First, the equals() method allows you to check whether the value of a particular string variable matches another. The following example should demonstrate this.


<%
// define variables
String myFavourite = "chocolate";
String yourFavourite = "strawberry";

// compare strings
if (myFavourite.equals(yourFavourite))
{
out.println("A match made in heaven!");
}
else
{
out.println("Naw - try again!");
}
%>


Try changing the values of the variables to match each other, and gasp in awe as the output changes.

In case the equals() method doesn't appeal to you, JSP offers you a choice in the form of the compareTo() method, which returns a value indicating which of the two strings is greater. Take a look:


<%
// define variables
String alpha = "abcdef";
String beta = "zyxwvu";

// compare strings
out.println(alpha.compareTo(beta));
%>


In this case, if the value of the variable "beta" is greater than that of the variable "alpha", the compareTo() method will return a negative integer; if it's the other way around, the comparison will return a positive integer. And if the two strings are identical, the comparison will return 0.

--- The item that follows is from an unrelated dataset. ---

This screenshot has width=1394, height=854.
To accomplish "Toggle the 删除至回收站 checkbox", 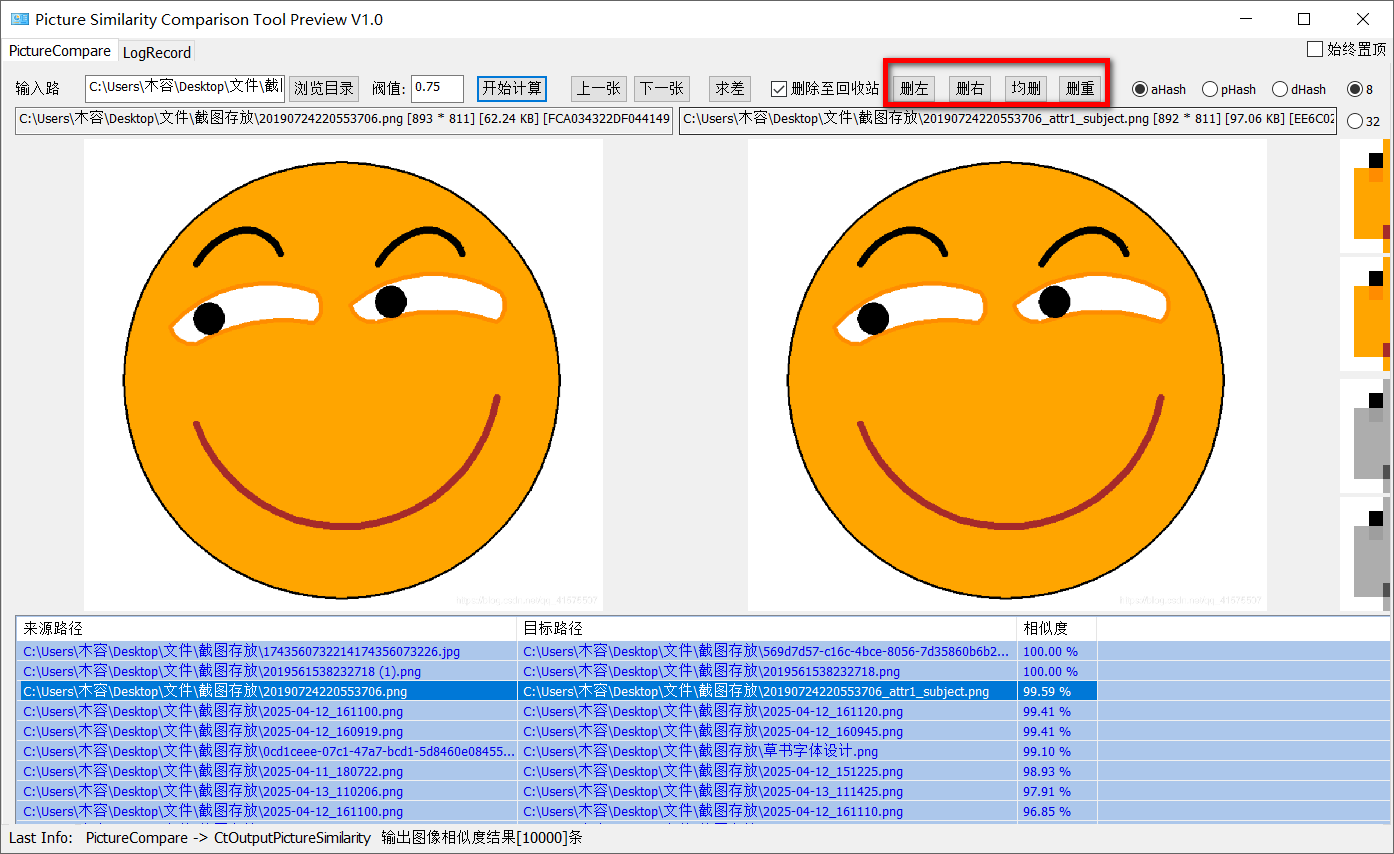I will point(779,89).
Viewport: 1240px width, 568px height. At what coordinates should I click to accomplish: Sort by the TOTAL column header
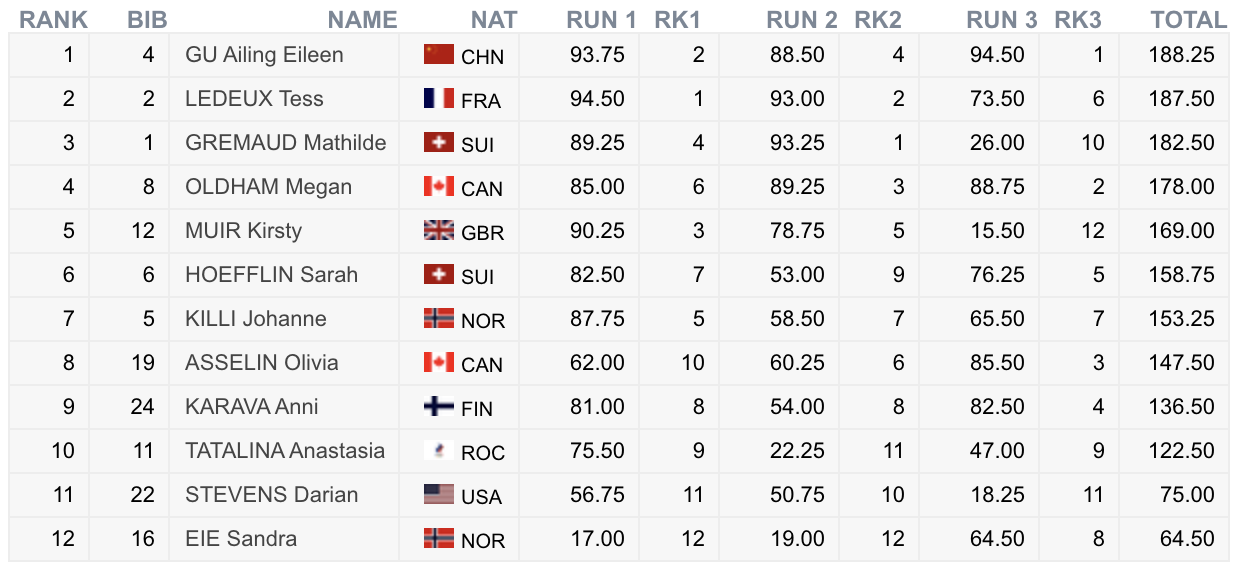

Incidentally, the comparison is based on both the first character of the string, and the number of characters in the string. One string is considered "greater" than another if the numeric value of its first character is greater, or if its length is greater. In the example above, "z" has a greater numeric code than "a", and so the comparison will return a negative integer. But don't take our word for it - try it yourself and see!